Blog
Privaatrechtelijke bevoegdheden inzetten als decentrale overheid
Door : Michiel de GrooteDatum : 28.06.2023 21:56:21
PRIVAATRECHTELIJKE BEVOEGDHEDEN INZETTEN ALS DECENTRALE OVERHEID
Het is een onderwerp dat eens in de zoveel tijd terugkomt; mag je als gemeente of waterschap privaatrechtelijke bevoegdheden inzetten terwijl er ook al bestuursrechtelijke zijn? Denk aan de situatie dat er een vergunning is verleend voor een bepaalde activiteit, maar dat de gemeente desondanks niet wil dat die activiteit op gemeentegrond plaatsvindt. Kun je dan (los van de vergunning) de privaatrechtelijke toestemming voor gebruik van die gemeentegrond weigeren? Afhankelijk van de situatie kan dat een onaanvaardbare doorkruising van een publieke regeling door een privaatrechtelijke handeling betekenen. Op 31 maart 2023 casseerde de Hoge Raad nog een arrest van het gerechtshof Den Haag, omdat er niet van de juiste uitgangspunten was uitgegaan (HR ‘Kaag en Braassem’). Al was die zaak weer net even anders, zoals we nog zullen zien. Tijd om naar aanleiding van het recente arrest de piketpalen nog eens langs te lopen. Dat levert uiteindelijk een hopelijk inzichtelijk drieluik op.

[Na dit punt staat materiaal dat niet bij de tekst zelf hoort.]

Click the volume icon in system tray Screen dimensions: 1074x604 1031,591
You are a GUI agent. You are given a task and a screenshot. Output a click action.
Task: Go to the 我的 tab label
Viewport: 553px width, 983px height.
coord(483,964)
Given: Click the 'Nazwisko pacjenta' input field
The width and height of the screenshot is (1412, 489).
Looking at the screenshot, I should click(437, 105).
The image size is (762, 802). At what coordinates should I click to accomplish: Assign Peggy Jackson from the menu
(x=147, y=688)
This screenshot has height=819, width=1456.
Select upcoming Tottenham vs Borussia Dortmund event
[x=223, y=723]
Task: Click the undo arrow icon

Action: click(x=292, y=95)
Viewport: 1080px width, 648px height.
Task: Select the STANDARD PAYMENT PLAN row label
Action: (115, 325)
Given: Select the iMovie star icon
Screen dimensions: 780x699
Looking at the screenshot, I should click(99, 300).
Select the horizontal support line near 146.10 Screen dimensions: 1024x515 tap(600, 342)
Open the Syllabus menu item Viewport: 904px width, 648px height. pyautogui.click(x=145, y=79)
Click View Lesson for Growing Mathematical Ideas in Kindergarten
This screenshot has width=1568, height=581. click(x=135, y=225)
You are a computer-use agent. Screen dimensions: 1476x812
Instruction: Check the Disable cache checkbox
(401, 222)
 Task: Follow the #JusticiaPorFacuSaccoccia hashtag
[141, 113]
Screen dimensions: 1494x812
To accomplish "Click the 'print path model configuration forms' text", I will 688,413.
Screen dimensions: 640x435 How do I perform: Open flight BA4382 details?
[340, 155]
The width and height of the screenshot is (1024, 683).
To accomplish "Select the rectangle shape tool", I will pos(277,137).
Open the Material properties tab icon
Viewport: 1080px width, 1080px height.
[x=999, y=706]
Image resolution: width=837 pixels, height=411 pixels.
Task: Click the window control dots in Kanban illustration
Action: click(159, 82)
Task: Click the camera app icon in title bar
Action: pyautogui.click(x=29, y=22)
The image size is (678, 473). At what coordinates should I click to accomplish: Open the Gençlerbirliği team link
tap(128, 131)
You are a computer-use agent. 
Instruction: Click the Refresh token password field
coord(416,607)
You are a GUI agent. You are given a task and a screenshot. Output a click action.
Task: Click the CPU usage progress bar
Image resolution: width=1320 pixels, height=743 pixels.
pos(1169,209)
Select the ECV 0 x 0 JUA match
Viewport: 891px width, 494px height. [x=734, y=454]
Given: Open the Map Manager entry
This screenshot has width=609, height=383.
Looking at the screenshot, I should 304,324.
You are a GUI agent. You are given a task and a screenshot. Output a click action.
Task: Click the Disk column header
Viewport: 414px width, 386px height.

Standaardarrest HR ‘Amsterdam/Geschiere’ (2009)
Deze zaak ging over een snackbarstandplaats. De mobiele snackbar zou op gemeentegrond worden geplaatst. Er werd wel een vergunning verleend op grond van de Verordening op de straathandel, maar de gemeente weigerde privaatrechtelijke toestemming voor het kunnen gebruiken van de vergunning. Uit dit arrest volgt regel dat een eigenaar (ook een overheid) in beginsel vrij over zijn eigendomsrecht mag beschikken. Van de privaatrechtelijke bevoegdheid mag echter geen misbruik worden gemaakt (artikel 3:13 BW). Ook mag de bevoegdheid niet worden gebruikt in strijd met regels van publiekrecht (artikel 3:14 BW). Hiermee worden de algemene beginselen van behoorlijk bestuur bedoeld. Ook bij privaatrechtelijk overheidshandelen gelden deze beginselen, zoals we laatst nog hebben gevoeld bij HR ‘Didam’ met betrekking tot vervreemding van overheidsvastgoed.
Wanneer de overheid eerst een vergunning voor een bepaald gebruik verleend (publiekrecht dus), dan moet dit vervolgens bij het al dan niet geven van privaatrechtelijke toestemming voor gebruik van de gemeentegrond meewegen. In ‘Amsterdam/Geschiere’ overlapte het gekozen publieke systeem (het vergunningstelsel voor snackbarstaanplaatsen) de inzet van de privaatrechtelijke positie van de gemeente als eigenaar van de grond. Het weigeren van privaatrechtelijke toestemming levert dan misbruik van bevoegdheid op.
Standaard arrest HR ‘Hoogheemraadschap van Rijnland/X’ (2012)
Wat gebeurt er als je een steiger wilt plaatsen in het water van het hoogheemraadschap, waarbij de laatste geen privaatrechtelijke toestemming wenst te geven voor het hebben van die steiger in zijn waterperceel? Daarvoor kijken we naar het hierboven genoemde arrest uit 2012. Een steiger is vergunningplichtig, tenzij dit is vrijgesteld van een vergunningplicht of er een ontheffing kan worden verleend. Soms volstaat het doen van een melding, afhankelijk van de omvang van de steiger. De exacte regels kunnen van waterschap tot waterschap verschillen. De Hoge Raad stelt vast dat de regelgeving over steigers enkel wordt beheerst door “belangen die verband houden met de bescherming van waterstaatkundige verzorging van het beheersgebied van het Waterschap.” Het gebruik van het eigendom (het water was toevallig van het hoogheemraadschap), is een andere zaak. Het publiekrechtelijke kader kenmerkt zich tot een beperkte toets (enkel waterbelangen), zodat er nog ruimte overblijft voor het weigeren van toestemming voor het gebruik van het eigendom. Ook het vragen van een vergoeding behoort tot de opties. Geen overlap dus in dit geval, waardoor het hoogheemraadschap privaatrechtelijk kon blokkeren.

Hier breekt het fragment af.